On hearing those words, Jean had turned around and looked the assassin in the face. A pair of dark, evil eyes had stared back at him. Fish eyes.

“You… have the head of a fish!” Jean exclaimed.

The fish man pulled back his hood. Scales ran down his neck. Slime dripped from them.

“Die!” the fish man exclaimed.

Jean sagged against a wall and reflected. I never had a chance. The fish man had forced him to eat barbecued food. Jean knew about the research. The carcinogens would kill him within sixty to a hundred years.

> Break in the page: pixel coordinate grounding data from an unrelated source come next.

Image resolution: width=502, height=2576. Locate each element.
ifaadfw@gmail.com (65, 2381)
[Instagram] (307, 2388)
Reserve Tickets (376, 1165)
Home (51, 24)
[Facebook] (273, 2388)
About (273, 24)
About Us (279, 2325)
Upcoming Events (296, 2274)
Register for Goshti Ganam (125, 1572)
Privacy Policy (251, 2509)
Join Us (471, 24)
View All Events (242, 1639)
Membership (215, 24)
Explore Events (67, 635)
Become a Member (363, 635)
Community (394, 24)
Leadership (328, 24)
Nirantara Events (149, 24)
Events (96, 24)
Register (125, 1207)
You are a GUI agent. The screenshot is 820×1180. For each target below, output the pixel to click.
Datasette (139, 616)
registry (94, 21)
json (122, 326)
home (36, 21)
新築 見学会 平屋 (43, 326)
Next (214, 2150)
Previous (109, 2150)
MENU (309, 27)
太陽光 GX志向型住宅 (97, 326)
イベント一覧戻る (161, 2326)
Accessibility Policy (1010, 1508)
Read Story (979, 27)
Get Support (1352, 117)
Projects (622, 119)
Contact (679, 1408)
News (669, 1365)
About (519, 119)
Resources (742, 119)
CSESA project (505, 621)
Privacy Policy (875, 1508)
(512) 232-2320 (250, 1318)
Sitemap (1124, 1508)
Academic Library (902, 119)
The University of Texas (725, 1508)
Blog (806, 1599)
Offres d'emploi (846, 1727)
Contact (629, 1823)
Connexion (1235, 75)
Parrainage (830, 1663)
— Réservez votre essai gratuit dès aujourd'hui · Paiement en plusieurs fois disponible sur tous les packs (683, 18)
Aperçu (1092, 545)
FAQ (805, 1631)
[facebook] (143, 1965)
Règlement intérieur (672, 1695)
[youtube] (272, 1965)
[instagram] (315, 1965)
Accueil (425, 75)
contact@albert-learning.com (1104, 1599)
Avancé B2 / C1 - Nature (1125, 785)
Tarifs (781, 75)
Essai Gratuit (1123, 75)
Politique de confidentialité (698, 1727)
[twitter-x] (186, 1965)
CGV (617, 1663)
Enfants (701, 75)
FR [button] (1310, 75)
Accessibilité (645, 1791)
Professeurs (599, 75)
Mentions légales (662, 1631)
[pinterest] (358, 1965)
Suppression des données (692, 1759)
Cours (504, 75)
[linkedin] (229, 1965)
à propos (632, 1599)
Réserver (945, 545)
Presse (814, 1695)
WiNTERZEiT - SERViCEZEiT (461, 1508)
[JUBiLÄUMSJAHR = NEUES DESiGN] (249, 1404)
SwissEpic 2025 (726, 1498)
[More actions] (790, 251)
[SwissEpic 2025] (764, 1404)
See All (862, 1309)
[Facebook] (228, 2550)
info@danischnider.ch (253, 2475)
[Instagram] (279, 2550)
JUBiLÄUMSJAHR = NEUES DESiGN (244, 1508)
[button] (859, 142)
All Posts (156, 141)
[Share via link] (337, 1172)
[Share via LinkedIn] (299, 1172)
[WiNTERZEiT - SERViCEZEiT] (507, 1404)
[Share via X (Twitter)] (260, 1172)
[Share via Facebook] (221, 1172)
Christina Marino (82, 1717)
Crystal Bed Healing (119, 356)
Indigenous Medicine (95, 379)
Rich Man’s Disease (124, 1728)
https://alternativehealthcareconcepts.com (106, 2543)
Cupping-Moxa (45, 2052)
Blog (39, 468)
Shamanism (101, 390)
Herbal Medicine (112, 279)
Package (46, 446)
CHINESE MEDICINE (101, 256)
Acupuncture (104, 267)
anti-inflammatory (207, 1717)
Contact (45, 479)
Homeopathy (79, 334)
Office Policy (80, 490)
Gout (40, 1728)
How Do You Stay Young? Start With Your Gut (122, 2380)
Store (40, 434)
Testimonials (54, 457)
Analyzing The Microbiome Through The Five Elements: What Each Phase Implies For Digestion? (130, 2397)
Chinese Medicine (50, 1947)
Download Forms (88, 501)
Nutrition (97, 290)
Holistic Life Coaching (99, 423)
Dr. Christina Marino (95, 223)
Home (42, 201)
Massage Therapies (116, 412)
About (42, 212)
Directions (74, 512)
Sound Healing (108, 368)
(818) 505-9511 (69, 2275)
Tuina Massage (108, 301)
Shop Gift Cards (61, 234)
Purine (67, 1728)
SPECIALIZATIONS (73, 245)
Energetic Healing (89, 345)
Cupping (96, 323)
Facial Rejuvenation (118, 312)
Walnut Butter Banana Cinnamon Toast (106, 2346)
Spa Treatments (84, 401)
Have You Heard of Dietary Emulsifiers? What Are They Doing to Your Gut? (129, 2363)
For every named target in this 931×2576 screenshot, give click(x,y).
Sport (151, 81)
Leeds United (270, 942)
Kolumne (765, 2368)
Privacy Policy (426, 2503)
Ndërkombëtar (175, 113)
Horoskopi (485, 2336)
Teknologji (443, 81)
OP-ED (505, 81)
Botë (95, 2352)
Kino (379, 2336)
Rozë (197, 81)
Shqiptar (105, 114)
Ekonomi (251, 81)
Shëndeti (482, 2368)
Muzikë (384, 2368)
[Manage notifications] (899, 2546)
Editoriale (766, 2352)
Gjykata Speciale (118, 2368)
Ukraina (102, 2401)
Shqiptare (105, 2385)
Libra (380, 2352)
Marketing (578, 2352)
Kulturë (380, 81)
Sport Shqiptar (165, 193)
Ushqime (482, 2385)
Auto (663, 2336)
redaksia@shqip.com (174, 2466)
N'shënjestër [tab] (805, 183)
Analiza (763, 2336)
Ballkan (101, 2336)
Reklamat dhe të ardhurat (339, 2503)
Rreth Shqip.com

He thought about how he would use the time he had left. At least I still have time to put together a ludicrously complex series of clues, he thought.

Chapter 1

Professor Sean Hunkman, Professor of Riddlology at Harvard University, looked across the room. Everyone was attentive and bright-eyed. He began with his trademark opening:

“Good morning students, my name is Professor Hunkman. We don’t know one another yet, but I’m confident you’ll find me to be a handsome, rugged and remarkably intelligent alpha-male figure. Before we begin today’s lecture, I’d like to give you a more lengthy physical description of myself…”

A sharp knock at the door interrupted Hunkman.

“Sean come quick!” exclaimed his secretary. “There’s been a murder in Paris!”

Chapter 2

Hunkman raced down the corridor, adrenaline pumping through his veins. He wasn’t ready for all this yet. Goddammit! Suddenly an idea struck him like a lightning bolt. He burst into an undergraduate French class.

“I need a sidekick… NOW!” he shouted. “Put your hand up if you want the job.” Eager hands went up all over the classroom. Only one girl didn’t volunteer for this dangerous adventure. Hunkman knew from his wealth of experience that only a girl with real courage and intelligence would dare to use reverse psychology on him like this.

“You!” said Hunkman, and pointed at the mysterious girl. Everyone gaped.

“But I can only speak Franglais,” the girl said. “I would just seem like a token foreigner.”

“Never mind, come anyway,” Hunkman said.

“So Indiana, can I call you Indy?” the girl said after they had left the room. Hunkman stared at her, entranced by her beauty and confidence despite her obviously inferior intellect. Suddenly the question registered.

“Oh, erm, well actually for copyright reasons you have to call me Sean,” said Hunkman. “You can only call me Indy off-page.”

“Ohh, je understand.”

“What’s your name by the way?” Hunkman inquired.


“Right Hélène, let’s go to your home town of Paris.”

Chapter 3

Hunkman stood at the window of Garlique’s office in the Louvre, watching as the sun set behind the Eiffel Tower and illuminated the Arc de Triomphe with a golden light. Beautiful, he thought. The exact opposite of that corpse behind me. Hunkman suddenly remembered and turned around.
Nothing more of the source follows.